Now if you thought Newfoundland was out of the way, wait until you get to Labrador. After an hour-long ferry ride, we arrived in Quebec and then headed into Labrador, a 15 minute ride resulting in an hour and a half time zone change! We spotted bald eagles and osprey soaring over long stretches of wide-open spaces covering craggy mountains and rocky coastlines. Berry fields ripe for the picking was an added bonus of being here in September, considered quite late in the tourist season. More berries for us!
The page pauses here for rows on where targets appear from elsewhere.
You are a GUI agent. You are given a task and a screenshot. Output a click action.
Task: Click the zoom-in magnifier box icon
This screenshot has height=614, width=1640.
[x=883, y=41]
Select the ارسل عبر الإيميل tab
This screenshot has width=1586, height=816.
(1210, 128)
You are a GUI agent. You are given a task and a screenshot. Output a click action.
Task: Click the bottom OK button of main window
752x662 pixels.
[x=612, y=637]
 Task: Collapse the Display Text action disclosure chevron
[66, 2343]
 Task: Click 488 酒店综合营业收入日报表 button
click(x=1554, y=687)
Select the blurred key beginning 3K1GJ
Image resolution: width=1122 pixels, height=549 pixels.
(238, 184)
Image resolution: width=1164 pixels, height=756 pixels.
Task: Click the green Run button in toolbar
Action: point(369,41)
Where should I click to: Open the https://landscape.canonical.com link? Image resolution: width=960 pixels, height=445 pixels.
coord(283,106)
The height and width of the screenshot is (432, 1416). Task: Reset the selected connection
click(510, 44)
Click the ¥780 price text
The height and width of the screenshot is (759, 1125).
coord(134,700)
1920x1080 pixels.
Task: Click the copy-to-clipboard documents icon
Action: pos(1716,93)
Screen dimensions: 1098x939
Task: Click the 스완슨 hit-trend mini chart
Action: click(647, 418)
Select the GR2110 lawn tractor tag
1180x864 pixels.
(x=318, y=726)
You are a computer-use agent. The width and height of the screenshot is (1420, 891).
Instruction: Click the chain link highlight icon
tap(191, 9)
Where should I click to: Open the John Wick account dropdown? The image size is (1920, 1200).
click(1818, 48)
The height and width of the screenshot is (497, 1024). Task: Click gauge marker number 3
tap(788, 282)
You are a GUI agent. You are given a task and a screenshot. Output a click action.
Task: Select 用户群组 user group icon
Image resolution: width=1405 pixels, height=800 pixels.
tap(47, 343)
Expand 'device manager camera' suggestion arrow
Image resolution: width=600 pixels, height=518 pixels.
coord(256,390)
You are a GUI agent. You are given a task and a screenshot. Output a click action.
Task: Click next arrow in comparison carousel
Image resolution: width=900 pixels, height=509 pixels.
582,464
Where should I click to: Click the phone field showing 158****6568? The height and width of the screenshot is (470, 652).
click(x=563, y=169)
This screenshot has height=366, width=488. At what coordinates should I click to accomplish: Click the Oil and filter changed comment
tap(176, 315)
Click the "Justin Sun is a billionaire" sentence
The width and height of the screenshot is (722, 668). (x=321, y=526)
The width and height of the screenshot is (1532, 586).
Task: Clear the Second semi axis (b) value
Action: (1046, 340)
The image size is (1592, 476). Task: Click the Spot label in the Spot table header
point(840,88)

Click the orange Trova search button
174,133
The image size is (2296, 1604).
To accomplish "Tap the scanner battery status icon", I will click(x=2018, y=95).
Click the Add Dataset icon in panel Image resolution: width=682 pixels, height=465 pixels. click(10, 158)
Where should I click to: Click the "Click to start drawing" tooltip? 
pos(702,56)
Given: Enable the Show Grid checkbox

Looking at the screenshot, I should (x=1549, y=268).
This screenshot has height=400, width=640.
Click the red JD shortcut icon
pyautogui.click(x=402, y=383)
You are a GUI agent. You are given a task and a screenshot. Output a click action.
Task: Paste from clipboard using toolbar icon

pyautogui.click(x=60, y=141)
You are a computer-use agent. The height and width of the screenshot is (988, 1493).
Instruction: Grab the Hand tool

We stayed at Barney's B and B, run by Mary Barney who was related to or at least knew just about everyone on the fifty mile stretch of paved coastline. She cooked us these incredible breakfasts, eggs, bacon, ham, pancakes, toast, biscuits, and trotted out five different types of her home-made jams (partridgeberries aka lingonberries, crowberries aka blackberries, blueberries, bakeapples, and something else...). We had so much fun listening to her berry-picking stories and watching her prep and cook the berries; note the photo of her dropping the berries from pan to pan in the wind to get ride of the leaves, etc. She also cooked us a traditional "jiggs dinner" similar to a boiled veggie dinner that Fran makes, but with salted meat. She was so happy when Fran helped her fix a broken sink faucet; we were thankful to do something to show our gratitude for her kindness. She reminded Fran of his family and they found a kindered spirit in each other.
Mary's son and daughter in law came over for dinner, making for a fun and informative evening. We were astonished that Newfoundland and Labrador have a total of 500,000 residents; compared to about 2 million people in Portland alone, it's no wonder everyone seems to know everybody else. The province voted to join Canada in 1949 (after voting NOT to join the United States!), and many are still unhappy about it for a variety of reasons, including being forced to move from their ancestral homes in order to access services. We've seen photos of them dragging entire houses across land and water to their new town! The accent in Labrador is strongly influenced by their Irish heritage and at times, Mary was difficult to understand. Fran joked that she dropped her "h" in some places ("th" was often pronounced as "t" as in tree instead of three), and because she had so many extra h's, she tossed them into other places (as in "hate" instead of "eight"). I thought she said "I hate children" until I realized she was telling me she had 8 of them!
Labrador has some significant points of interest including archaeological remains from a 7500 year old burial site of a Native child, as well as an entire boat, clothing, and other ship-faring objects from Basque whalers in the mid 1550's at the Red Bay National Historic Site. We also climbed up the tallest lighthouse in the Atlantic Provinces at L'anse Amore; a clever rename from it's original of L'anse aux morts (Cove of death) due to all of the shipwrecks. Definitely in need of the lighthouse! From the top we watched gannets make 40 foot dives into the water and a woodchuck working his way through the bushes. Besides the people, the views and wildlife are true highlights of the area.